A primeira associação que M. faz refere-se
ao tempo de sua adolescência, qualificado
como “aquele tempo de excessos”, quando
ela fez dois abortos e que num deles quase
morreu por causa de um processo hemorrágico. Trata-se do caminho que percorria
como já tendo sido “destinada”, em função
das marcas de sua história.
Este termômetro foi quebrado, agora o barulho não é só referente ao que ouviu sobre a
morte do pai... Agora se trata de querer fazer diferente apesar desta história. Por muito tempo, posicionou-se como devedora do
marido, como tendo sido salva por ele. Sempre coloca o termômetro do lado do Outro:
hora em sua origem, hora no marido, pois
esse encontro, o casamento, de fato mudou
o percurso de sua vida.
Ele aparece vasectomizado... A falta é demarcada no campo do Outro. Esta constatação possibilita a M. avançar na elaboração
de que, ao colocar o termômetro no lado Outro, ela é uma desfalecida. “E minha presença não conta?” – ela pergunta, pergunta-se.
Referências
FREUD, Sigmund. (1915). As pulsões e suas vicissitudes. In: Edição Standard Brasileira das
Obras Psicológicas Completas de S. Freud. Rio
de Janeiro: Imago, 1972-1976. v. XIV.
_____ (1920). Mais além do princípio do prazer. In: Edição Standard Brasileira das Obras
Psicológicas Completas de S. Freud. Rio de Janeiro: Imago, 1972-1976. v. XVIII.

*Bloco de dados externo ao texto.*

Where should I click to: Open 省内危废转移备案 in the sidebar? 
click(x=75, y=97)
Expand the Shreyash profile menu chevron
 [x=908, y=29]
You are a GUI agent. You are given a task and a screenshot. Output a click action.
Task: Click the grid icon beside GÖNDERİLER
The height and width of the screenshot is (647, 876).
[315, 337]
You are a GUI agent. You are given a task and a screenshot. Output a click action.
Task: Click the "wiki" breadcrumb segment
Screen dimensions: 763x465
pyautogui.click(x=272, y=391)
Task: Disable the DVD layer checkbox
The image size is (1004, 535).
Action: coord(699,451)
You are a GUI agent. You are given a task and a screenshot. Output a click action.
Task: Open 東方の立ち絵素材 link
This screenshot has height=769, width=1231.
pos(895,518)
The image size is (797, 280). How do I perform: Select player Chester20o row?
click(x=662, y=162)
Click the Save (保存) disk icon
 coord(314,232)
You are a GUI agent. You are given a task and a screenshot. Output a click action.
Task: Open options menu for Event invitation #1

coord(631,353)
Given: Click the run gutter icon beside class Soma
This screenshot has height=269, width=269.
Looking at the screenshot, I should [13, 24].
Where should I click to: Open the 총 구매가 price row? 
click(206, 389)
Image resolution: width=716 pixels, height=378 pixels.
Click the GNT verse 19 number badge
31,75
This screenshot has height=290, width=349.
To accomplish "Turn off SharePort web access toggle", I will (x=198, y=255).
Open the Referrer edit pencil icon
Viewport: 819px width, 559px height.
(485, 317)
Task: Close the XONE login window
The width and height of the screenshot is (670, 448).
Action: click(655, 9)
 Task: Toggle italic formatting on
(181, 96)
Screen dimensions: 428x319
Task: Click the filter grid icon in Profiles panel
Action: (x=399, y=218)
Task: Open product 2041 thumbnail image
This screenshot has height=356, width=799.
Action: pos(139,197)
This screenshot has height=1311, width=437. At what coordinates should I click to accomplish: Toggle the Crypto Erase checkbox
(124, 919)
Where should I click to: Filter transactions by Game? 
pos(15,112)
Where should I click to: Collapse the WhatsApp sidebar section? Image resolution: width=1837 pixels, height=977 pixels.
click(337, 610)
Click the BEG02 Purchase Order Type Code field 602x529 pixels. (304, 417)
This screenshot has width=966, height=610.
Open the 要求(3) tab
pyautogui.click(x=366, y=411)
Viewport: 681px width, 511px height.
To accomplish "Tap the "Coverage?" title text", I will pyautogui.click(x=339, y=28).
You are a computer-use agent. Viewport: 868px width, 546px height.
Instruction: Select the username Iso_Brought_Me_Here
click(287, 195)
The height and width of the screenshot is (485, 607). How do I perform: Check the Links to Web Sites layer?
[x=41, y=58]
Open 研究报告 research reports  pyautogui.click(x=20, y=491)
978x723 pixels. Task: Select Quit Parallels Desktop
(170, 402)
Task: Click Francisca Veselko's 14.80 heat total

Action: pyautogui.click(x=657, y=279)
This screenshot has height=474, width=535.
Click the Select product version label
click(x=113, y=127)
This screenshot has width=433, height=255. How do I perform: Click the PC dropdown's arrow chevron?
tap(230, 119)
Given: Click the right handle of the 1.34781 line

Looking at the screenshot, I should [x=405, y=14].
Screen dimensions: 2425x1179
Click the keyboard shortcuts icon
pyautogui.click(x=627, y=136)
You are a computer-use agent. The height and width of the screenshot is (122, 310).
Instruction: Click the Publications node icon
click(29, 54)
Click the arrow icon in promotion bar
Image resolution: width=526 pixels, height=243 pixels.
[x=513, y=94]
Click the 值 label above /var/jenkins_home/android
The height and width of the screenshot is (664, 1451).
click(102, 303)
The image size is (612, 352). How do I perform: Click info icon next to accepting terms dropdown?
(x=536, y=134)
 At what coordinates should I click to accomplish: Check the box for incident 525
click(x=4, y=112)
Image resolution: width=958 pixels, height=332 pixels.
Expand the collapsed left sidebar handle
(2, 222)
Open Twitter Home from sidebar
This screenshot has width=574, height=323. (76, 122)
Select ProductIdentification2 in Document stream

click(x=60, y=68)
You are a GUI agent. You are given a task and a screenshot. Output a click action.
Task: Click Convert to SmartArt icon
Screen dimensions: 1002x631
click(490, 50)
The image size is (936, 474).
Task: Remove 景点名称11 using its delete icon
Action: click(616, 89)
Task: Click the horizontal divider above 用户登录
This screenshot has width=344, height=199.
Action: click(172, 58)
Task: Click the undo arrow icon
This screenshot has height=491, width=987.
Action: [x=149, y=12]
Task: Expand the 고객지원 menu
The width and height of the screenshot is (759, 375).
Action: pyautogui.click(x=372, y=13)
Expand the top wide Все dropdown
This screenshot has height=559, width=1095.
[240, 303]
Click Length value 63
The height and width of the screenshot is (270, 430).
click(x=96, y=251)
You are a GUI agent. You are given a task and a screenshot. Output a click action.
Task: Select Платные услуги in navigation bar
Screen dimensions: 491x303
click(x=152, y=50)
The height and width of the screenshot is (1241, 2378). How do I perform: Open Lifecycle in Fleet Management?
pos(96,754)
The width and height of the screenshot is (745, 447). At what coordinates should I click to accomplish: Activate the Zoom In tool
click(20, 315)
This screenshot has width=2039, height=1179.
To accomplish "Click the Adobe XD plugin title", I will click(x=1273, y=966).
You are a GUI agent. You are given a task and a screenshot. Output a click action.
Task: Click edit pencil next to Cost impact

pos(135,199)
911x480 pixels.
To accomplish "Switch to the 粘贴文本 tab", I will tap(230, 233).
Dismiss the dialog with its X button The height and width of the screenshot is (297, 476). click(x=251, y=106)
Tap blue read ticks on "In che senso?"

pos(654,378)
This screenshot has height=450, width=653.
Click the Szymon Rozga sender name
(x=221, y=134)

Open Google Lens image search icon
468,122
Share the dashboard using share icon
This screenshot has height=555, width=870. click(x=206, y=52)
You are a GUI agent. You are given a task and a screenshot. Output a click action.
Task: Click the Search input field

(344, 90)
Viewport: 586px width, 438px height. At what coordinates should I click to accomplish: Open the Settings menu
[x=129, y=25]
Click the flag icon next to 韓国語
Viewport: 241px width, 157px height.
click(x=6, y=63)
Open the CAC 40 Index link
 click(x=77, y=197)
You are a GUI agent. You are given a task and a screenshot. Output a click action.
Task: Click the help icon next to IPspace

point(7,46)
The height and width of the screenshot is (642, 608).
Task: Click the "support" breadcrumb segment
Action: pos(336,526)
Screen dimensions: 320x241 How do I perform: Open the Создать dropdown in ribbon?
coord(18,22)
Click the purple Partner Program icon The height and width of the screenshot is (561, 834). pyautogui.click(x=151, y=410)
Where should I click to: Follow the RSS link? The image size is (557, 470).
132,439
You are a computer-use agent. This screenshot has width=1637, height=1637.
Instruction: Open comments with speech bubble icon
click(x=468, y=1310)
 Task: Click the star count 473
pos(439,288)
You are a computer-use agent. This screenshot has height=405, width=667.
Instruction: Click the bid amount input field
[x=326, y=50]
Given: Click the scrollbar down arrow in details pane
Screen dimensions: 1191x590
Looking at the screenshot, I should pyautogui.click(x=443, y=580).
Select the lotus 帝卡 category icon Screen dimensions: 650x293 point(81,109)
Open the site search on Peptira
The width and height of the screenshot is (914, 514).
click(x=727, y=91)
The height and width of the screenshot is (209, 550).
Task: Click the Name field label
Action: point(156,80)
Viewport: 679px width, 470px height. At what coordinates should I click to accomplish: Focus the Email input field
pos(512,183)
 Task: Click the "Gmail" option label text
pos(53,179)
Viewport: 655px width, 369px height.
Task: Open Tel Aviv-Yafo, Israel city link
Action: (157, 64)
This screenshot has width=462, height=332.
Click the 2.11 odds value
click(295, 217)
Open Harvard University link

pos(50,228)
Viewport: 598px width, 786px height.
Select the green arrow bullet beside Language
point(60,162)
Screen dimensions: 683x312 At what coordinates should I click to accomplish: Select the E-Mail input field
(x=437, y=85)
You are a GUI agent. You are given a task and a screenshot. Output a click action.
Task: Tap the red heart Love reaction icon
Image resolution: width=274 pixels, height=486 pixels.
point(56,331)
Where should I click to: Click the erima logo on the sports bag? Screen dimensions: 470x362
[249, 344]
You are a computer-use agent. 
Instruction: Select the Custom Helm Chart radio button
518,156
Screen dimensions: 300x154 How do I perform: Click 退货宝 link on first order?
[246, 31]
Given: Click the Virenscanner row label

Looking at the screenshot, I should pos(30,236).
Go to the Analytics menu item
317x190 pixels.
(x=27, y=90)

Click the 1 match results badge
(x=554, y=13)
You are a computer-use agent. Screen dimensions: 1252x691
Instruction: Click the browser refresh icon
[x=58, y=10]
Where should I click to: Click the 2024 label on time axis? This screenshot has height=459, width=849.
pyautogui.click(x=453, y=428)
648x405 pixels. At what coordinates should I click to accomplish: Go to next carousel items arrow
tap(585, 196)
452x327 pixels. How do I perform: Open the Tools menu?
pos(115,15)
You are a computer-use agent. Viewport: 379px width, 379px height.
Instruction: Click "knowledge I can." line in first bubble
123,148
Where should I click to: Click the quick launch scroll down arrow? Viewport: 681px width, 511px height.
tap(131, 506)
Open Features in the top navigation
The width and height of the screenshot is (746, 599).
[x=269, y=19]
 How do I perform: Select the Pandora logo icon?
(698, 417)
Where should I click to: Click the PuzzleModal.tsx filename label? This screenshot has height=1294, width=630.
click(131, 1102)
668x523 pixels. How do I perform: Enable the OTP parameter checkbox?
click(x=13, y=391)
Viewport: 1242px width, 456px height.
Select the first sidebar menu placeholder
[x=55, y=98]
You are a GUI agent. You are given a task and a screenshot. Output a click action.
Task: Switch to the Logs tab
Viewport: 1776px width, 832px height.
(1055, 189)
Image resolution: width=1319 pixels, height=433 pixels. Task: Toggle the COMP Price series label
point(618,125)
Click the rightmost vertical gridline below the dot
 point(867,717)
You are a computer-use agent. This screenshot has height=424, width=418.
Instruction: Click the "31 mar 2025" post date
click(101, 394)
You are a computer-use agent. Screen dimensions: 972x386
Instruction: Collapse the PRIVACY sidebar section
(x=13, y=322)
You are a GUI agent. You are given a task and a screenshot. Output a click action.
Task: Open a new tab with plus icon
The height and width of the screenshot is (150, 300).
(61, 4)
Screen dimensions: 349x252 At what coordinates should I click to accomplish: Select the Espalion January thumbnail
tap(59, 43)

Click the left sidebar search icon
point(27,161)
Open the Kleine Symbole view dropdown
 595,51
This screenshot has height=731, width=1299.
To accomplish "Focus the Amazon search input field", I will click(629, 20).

LACAN, Jacques (1955). O seminário sobre “A carta roubada, 1998.
Lacan, Jacques (1962). O seminário. Livro X. A
angústia. Lição de 12/6/63, inédito, 1963.
_____ (1964). O seminário. Livro 11. Os quatro conceitos fundamentais da Psicanálise. Rio
de Janeiro: Jorge Zahar, 1985.
_____ (1967). O engano do sujeito suposto
saber, 2003.
SOLER, Colette. Discurso e trauma. Retorno do
Exílio. Rio de Janeiro: Rios Ambiciosos, 2004.